Erfpacht is een zakelijk recht en valt onder de werking van het BW. Middels de erfpachtovereenkomst hebben de woningeigenaren een privaatrechtelijke overeenkomst (via de vestigingsakte van de erfpacht) die hen het recht geeft om gebruik te maken van de grond, al dan niet tegen een vergoeding, de canon. De overstapmogelijkheid naar eeuwigdurende erfpacht in Amsterdam is een nieuwe mogelijkheid die de waardeontwikkeling na overstap niet meer, zoals sinds invoering van erfpacht in Amsterdam in 1896, aan de gemeenschap laat toekomen, maar aan de erfpachter. De overstap naar eeuwigdurende erfpacht is een vrijwillige keus. De erfpachter kan er ook voor kiezen om niet over te stappen en in het voortdurende stelsel te blijven. Voor erfpachtovereenkomsten gelden de normen van redelijkheid en billijkheid, die impliceren dat de erfverpachter en erfpachter over en weer met elkaars gerechtvaardigde belangen rekening moeten houden (zie naast titel 5.7 BW, de artikelen 6:2 en 6:248 van het BW). Dit betekent dat de erfpachter voldoende informatie dient te krijgen over de belangrijkste kenmerken van de erfpachtovereenkomst. Deze zijn, naast in wettelijke voorschriften, vastgelegd in de vestigingsakte. Bij geschillen staat de weg naar de burgerlijke rechter open. Bovendien dienen overheden als erfverpachter zich te houden aan de algemene beginselen van behoorlijk bestuur. Op deze manier worden consumenten voldoende beschermd.

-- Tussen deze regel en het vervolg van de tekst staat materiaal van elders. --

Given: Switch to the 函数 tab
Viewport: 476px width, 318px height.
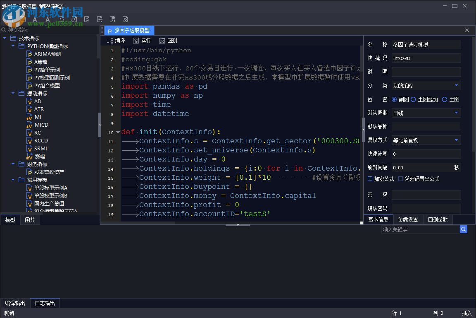Looking at the screenshot, I should 30,220.
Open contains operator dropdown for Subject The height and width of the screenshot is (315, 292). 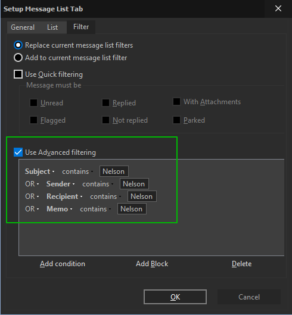[x=77, y=171]
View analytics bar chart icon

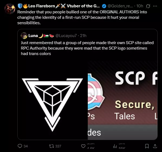pyautogui.click(x=115, y=146)
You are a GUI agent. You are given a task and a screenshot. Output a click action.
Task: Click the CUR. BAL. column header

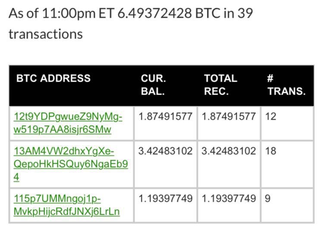click(154, 85)
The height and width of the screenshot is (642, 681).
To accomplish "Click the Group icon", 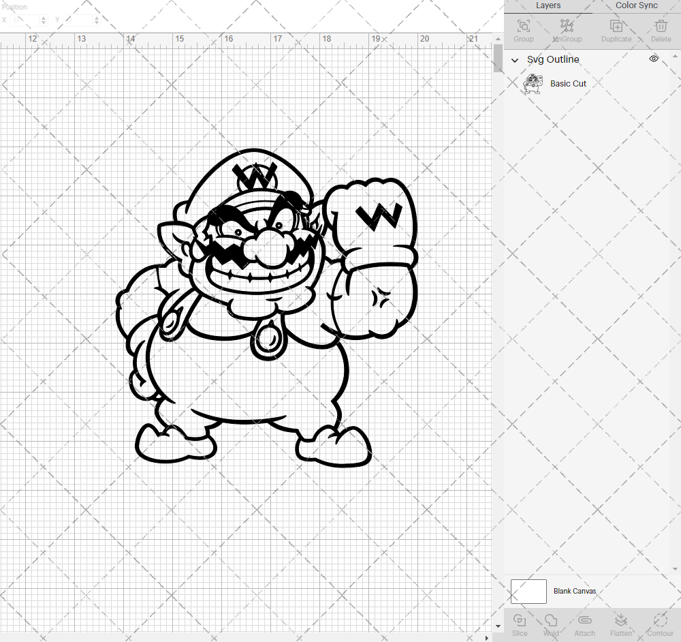I will coord(523,27).
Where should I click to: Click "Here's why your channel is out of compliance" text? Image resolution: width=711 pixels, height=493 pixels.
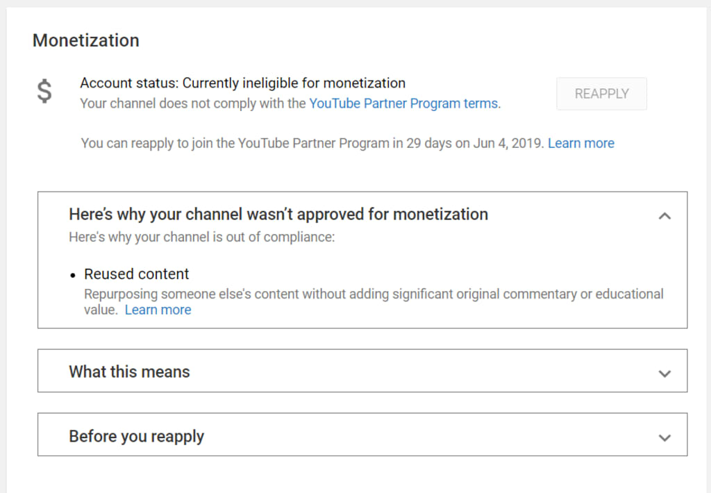201,237
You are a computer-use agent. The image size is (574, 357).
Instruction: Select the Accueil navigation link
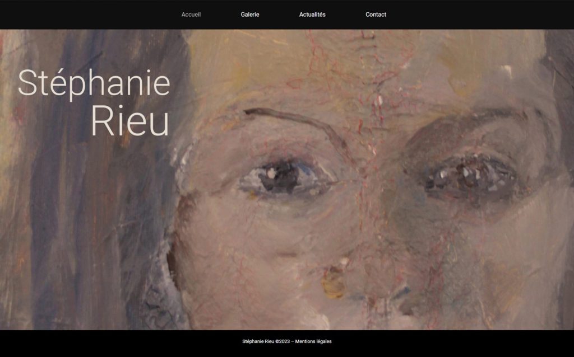[x=191, y=15]
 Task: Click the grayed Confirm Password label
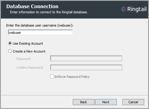click(30, 68)
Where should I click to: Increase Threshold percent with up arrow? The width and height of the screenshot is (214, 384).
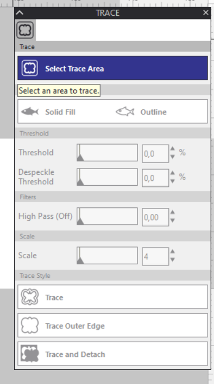pos(173,148)
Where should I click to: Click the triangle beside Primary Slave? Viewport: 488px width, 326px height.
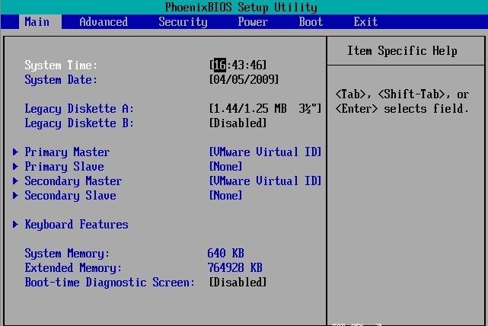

Net als bij een financieel product is het belangrijk dat de erfpachtovereenkomst voor de consument begrijpelijk is. Zowel de erfverpachter, als de makelaar en de notaris hebben hierbij een informatieplicht. Zij dienen de koper te informeren over de erfpacht en de geldende voorwaarden. De overstapregeling naar eeuwigdurende erfpacht van de gemeente Amsterdam biedt de erfpachter de mogelijkheid om het huidige, voortdurende erfpachtcontract (waarbij de grondwaarde en de overeenkomst na afloop van het tijdvak worden herijkt) om te zetten naar een eeuwigdurend erfpachtcontract (waarbij geen sprake meer zal zijn van herijking). Het is belangrijk dat de erfverpachter transparant is over de nieuwe voorwaarden, de grondwaarde en de bijbehorende jaarlijkse canonbetaling. Dit doet de gemeente Amsterdam bijvoorbeeld met behulp van de website en het Overstapportaal waar veel informatie te vinden is. Op de website staat ook een rekentool die erfpachters inzicht geeft in de actuele grondwaarde en de varianten voor jaarlijkse canonbetaling dan wel de afkoopsom voor eeuwigdurende erfpacht. Daarnaast organiseert de gemeente Amsterdam een informatiemarkt over eeuwigdurende erfpacht en andere bijeenkomsten waar erfpachters vragen kunnen stellen en informatie kunnen ontvangen. Naast een informatieplicht geldt een onderzoeksplicht voor de erfpachter. Het is om die reden aan de erfpachter om zich goed te informeren over de verschillen tussen de huidige erfpachtovereenkomst en de overstapregeling naar eeuwigdurende erfpacht. Alleen de erfpachter kan hier een afweging over maken, waarbij de eigen verwachtingen omtrent de prijsontwikkeling en persoonlijke voorkeuren een grote rol spelen.
In het Verenigd Koninkrijk is in hoofdzaak sprake van particuliere erfpacht waarbij de erfverpachter eenzijdig voorwaarden kan opleggen die tot aanzienlijke verhogingen van de canon leiden, soms ook gedurende de looptijd. Om die reden vindt in het Verenigd Koninkrijk nu een consultatie plaats waarbij op basis van stellingen reacties uitgelokt worden om punten voor mogelijke wetgeving te inventariseren.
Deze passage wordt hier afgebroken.